Gli applausi la sommergono per oltre un minuto. Hillary Clinton fatica a iniziare il suo discorso, ma quando parte è un fiume in piena: stavolta è il cuore a spingere, non la testa.
«Non è il risultato per il quale abbiamo lavorato tanto duramente. Mi dispiace, ma sono orgogliosa per quello che abbiamo fatto».
Il completo grigio-viola, intonato alla cravatta del marito, l’ex presidente Bill dietro di lei. L’immagine di loro due insieme rievoca le prove del passato, il dolore è un filo invisibile che continua.
«Questa sconfitta fa male, e farà male per molto tempo», confessa la candidata democratica con la voce strozzata. «Ma non ci siamo battuti per una persona o per una singola elezione. Ci siamo battuti per costruire il paese che vogliamo: un paese pieno di speranza, dal cuore grande, capace di accogliere».
Come ha sempre fatto nella sua vita, Hillary riparte. Non è una zampata che graffia, è ancora troppo presto, ma un lancio accorato verso il futuro.
«Nella mia vita ho avuto successi e battute d’arresto, alcune molto dolorose» racconta. «Molti di voi sono al principio della loro carriera pubblica, politica o professionale: anche voi passerete attraverso vittorie e sconfitte. Non smettete mai di pensare che valga la pena lottare per ciò che è giusto».
Hillary caccia indietro le lacrime e all’improvviso la politica fredda e calcolatrice scompare. Sembra una madre che insegna alle figlie la resilienza, quella capacità di cadere e rialzarsi che sembra inscritta nel codice genetico femminile.
«Voglio dire una cosa alle ragazze più giovani: non dubitate mai del vostro valore, di ciò che potete fare e del vostro diritto a realizzare i vostri sogni».

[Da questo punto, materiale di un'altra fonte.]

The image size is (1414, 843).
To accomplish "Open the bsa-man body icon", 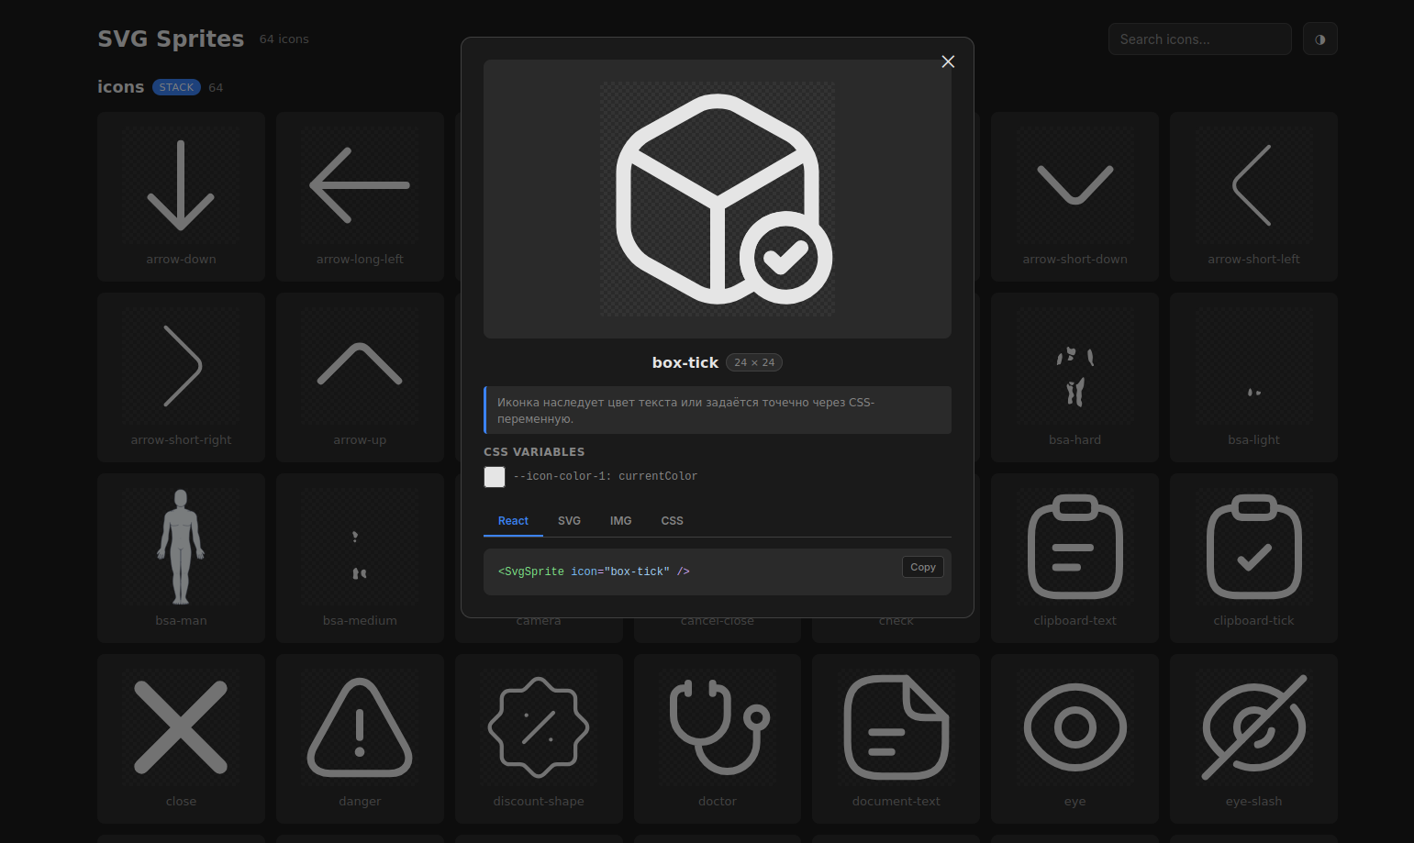I will click(181, 558).
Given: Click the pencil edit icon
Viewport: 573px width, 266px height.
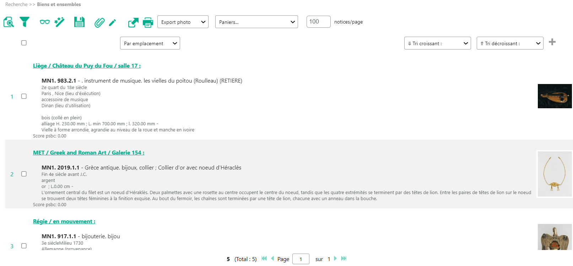Looking at the screenshot, I should click(x=113, y=23).
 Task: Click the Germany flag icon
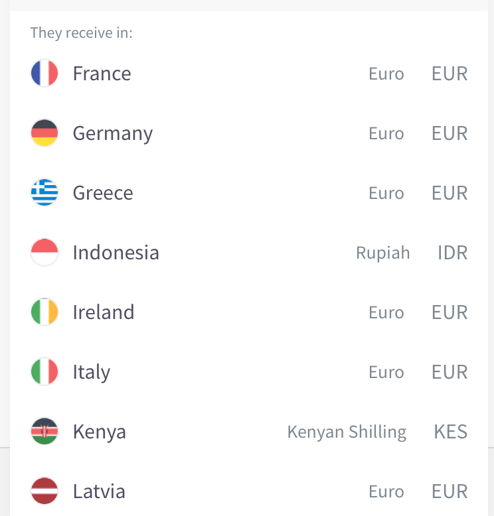pos(44,133)
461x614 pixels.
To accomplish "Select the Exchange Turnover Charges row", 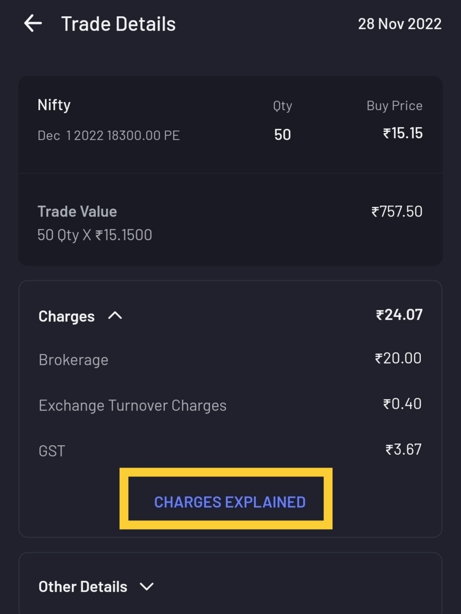I will (x=132, y=405).
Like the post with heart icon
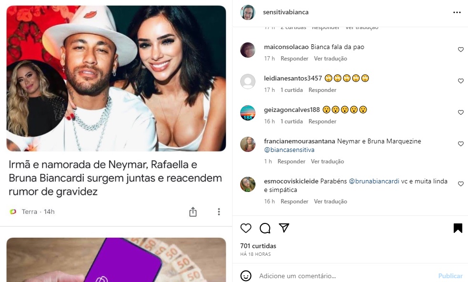The width and height of the screenshot is (468, 282). click(x=245, y=228)
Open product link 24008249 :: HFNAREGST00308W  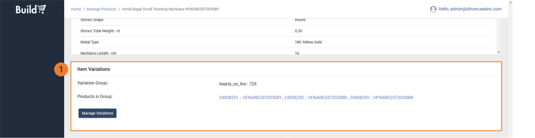(x=381, y=98)
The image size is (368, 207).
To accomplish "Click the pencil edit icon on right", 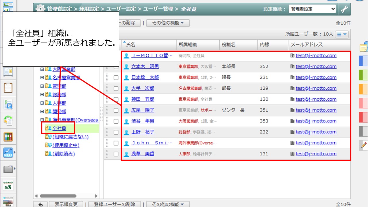I will (364, 145).
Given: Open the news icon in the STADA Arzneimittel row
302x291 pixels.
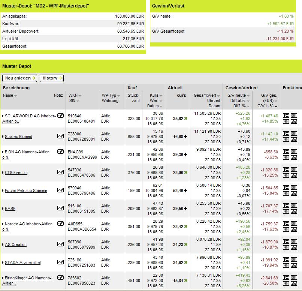Looking at the screenshot, I should (286, 266).
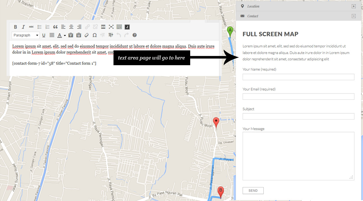Apply the current text color swatch

[59, 35]
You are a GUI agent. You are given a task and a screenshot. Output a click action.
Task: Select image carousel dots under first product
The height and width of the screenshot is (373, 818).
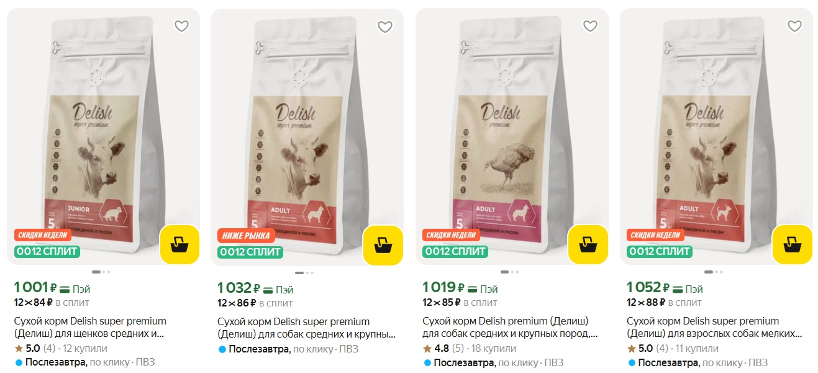101,272
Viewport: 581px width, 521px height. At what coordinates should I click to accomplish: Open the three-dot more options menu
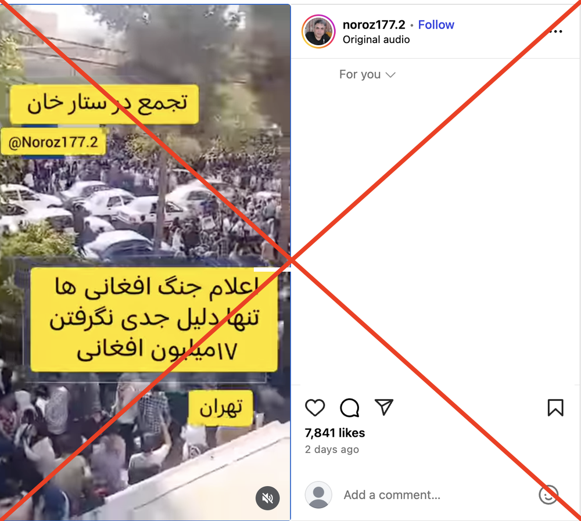[x=555, y=31]
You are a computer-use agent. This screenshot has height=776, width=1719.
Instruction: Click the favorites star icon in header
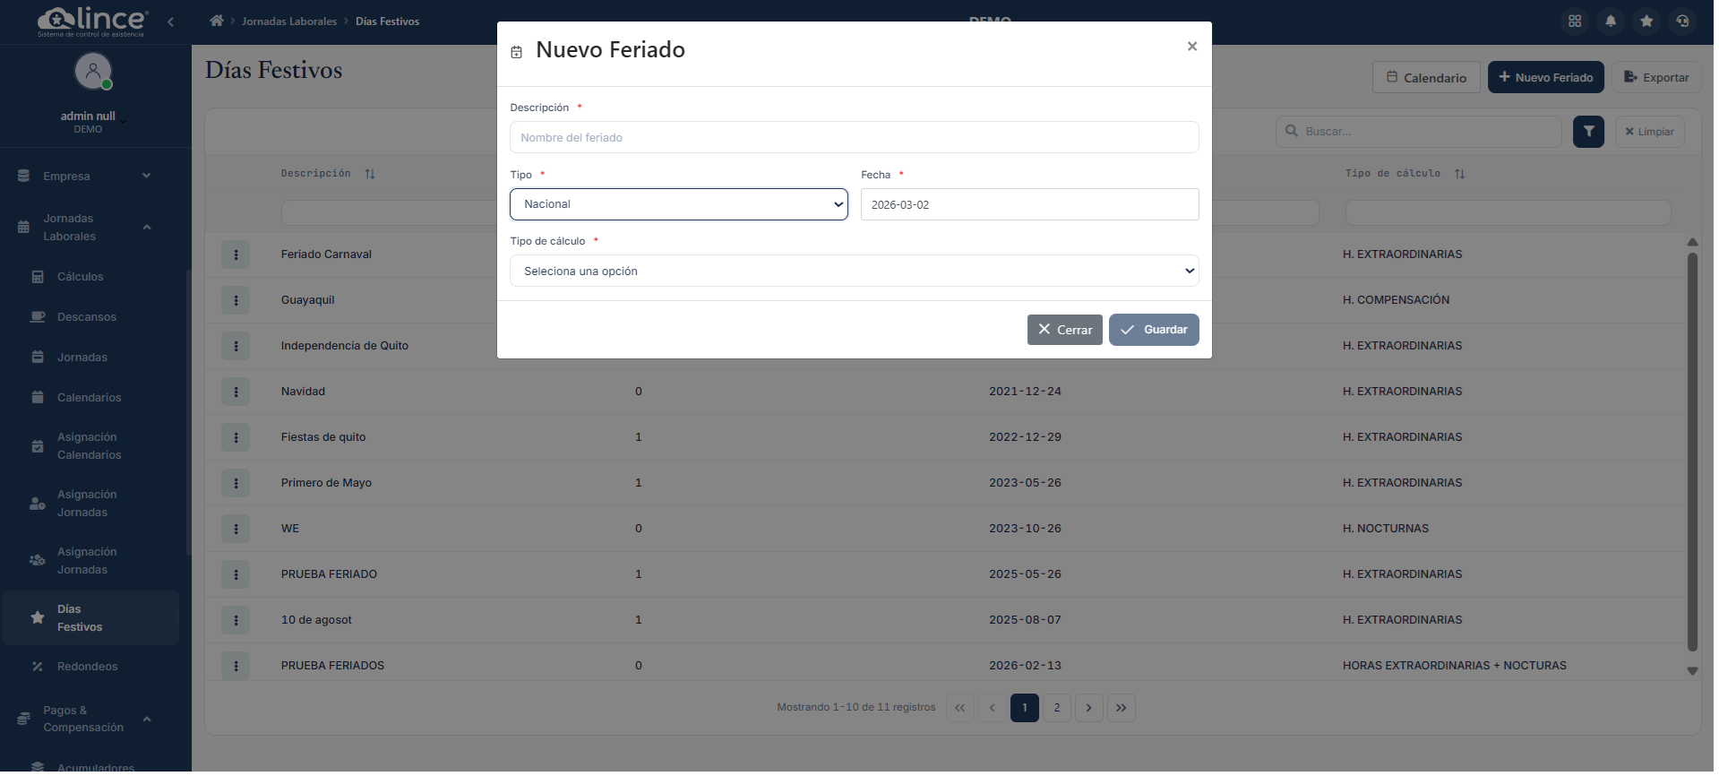[1646, 21]
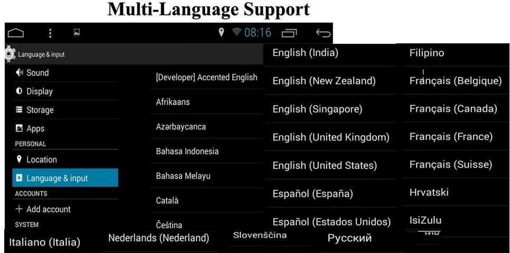The image size is (510, 253).
Task: Tap the back arrow icon
Action: click(x=323, y=33)
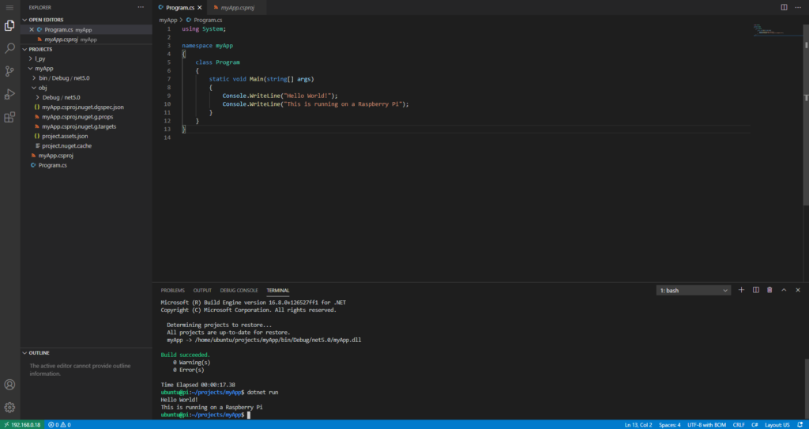Viewport: 809px width, 429px height.
Task: Click the new terminal plus icon
Action: coord(741,290)
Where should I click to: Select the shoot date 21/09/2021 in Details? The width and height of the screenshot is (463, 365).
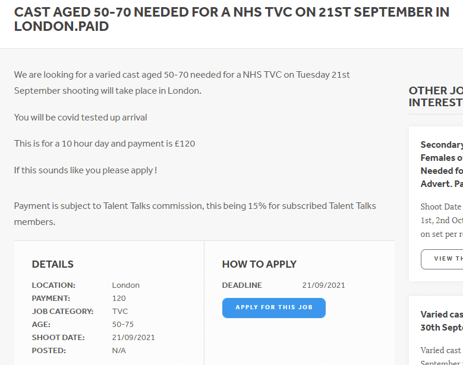[x=134, y=337]
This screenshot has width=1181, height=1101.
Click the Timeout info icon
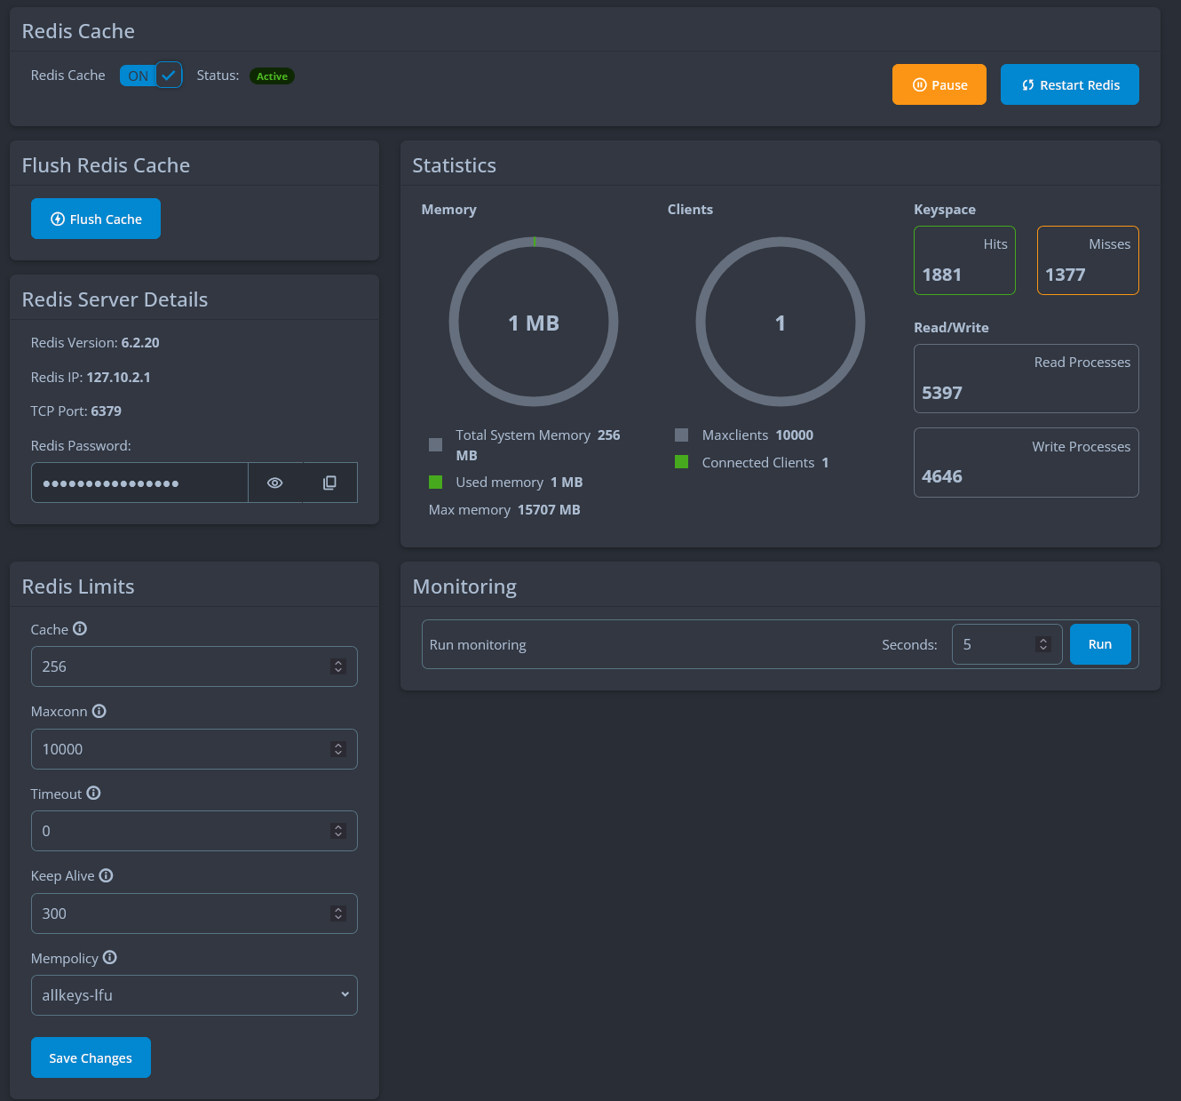[93, 794]
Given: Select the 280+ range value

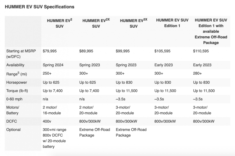Looking at the screenshot, I should 197,73.
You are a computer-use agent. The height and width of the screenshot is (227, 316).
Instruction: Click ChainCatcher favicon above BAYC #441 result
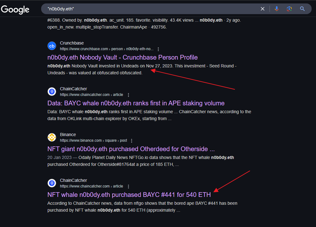pos(52,183)
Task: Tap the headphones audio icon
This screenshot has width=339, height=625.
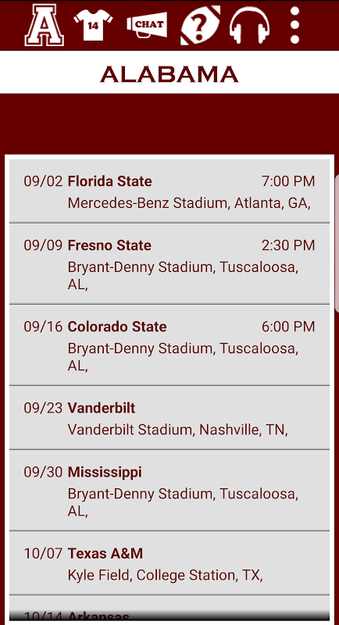Action: tap(249, 26)
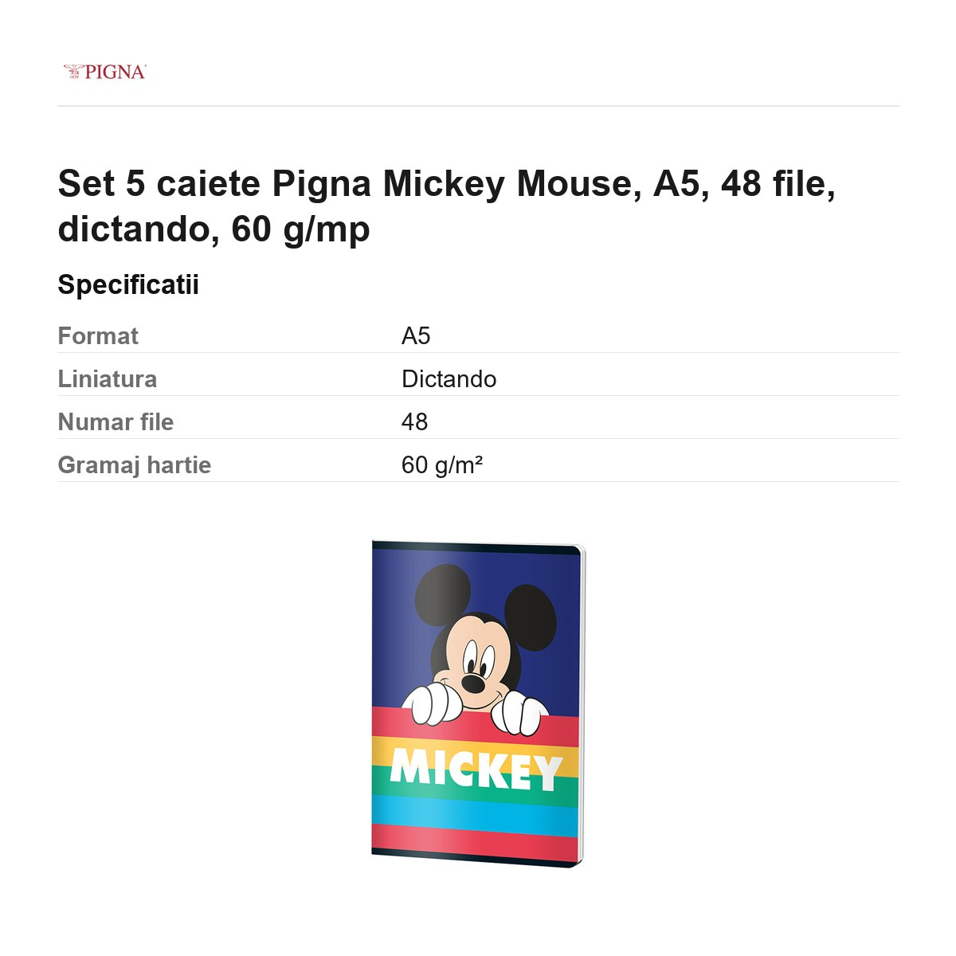Click Mickey's white glove on the right

(x=519, y=714)
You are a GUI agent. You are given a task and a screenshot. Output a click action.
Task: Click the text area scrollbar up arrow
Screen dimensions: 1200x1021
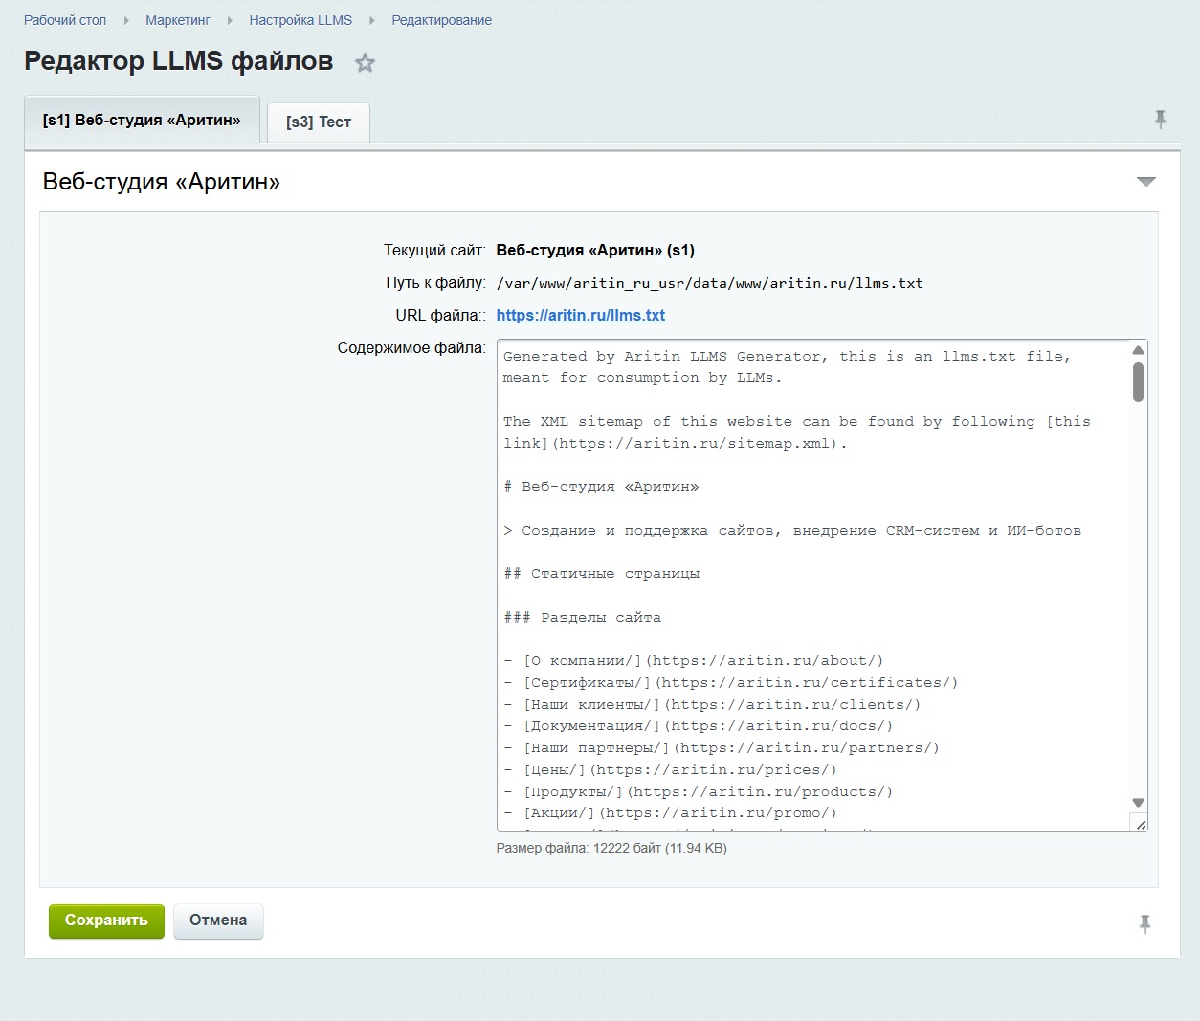pos(1138,350)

Ha vinto Donald Trump, il tycoon che dice di rispettare le donne e poi le insulta. Ma il mondo ci appartiene e lei lo sa. È solo una questione di tempo.
«A voi che avete creduto in me e nella mia candidatura, dico che niente mi ha mai reso più orgogliosa che essere la vostra campionessa. Non abbiamo ancora rotto il soffitto di cristallo, ma un giorno qualcuno lo farà. E magari succederà prima di quanto ci aspettiamo».